=== WHAT IS BEING ASKED ===
Please find every line in the entries below that contains the word "folder" and copy each of those lines.
:: TASK INPUTS
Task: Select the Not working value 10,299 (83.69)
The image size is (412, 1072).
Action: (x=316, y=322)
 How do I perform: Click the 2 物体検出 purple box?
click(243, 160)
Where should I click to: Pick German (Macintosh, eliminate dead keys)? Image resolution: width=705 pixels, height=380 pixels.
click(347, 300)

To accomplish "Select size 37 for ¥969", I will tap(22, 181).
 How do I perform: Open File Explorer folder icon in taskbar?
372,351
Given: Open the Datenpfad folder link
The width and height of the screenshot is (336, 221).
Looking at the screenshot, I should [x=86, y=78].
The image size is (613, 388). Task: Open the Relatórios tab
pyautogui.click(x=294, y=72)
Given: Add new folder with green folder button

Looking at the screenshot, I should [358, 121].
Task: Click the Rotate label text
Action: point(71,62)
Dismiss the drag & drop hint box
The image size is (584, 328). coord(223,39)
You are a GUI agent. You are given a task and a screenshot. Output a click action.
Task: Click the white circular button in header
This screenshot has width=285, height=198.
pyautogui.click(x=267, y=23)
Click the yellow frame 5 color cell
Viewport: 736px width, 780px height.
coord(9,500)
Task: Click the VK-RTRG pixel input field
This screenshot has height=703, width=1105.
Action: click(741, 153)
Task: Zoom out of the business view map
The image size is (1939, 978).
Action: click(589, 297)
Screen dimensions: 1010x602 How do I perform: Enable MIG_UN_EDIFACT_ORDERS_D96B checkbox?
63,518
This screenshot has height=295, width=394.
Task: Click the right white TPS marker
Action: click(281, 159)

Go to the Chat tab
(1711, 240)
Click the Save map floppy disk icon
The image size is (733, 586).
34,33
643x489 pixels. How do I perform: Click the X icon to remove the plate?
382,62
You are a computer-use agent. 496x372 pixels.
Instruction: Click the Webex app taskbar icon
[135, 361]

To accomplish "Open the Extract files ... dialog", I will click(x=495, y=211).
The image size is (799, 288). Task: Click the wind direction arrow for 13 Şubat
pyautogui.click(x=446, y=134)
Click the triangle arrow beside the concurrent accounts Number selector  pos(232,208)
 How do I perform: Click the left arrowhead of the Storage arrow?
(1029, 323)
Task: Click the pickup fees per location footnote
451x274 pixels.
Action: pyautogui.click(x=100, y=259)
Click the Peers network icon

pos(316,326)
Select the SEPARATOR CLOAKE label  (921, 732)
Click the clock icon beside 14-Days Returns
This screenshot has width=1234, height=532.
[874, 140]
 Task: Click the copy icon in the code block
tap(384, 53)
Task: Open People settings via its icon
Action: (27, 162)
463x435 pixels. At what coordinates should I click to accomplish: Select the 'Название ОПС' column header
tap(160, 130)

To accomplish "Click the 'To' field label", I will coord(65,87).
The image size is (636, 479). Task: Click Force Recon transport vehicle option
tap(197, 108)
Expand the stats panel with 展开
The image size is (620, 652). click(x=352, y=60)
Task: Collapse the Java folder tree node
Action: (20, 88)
::::
=== SOLUTION TO THIS EXERCISE ===
 How do I perform: Open File Explorer folder icon in taskbar?
Given: Open the Datenpfad folder link
Given: Add new folder with green folder button
Task: Collapse the Java folder tree node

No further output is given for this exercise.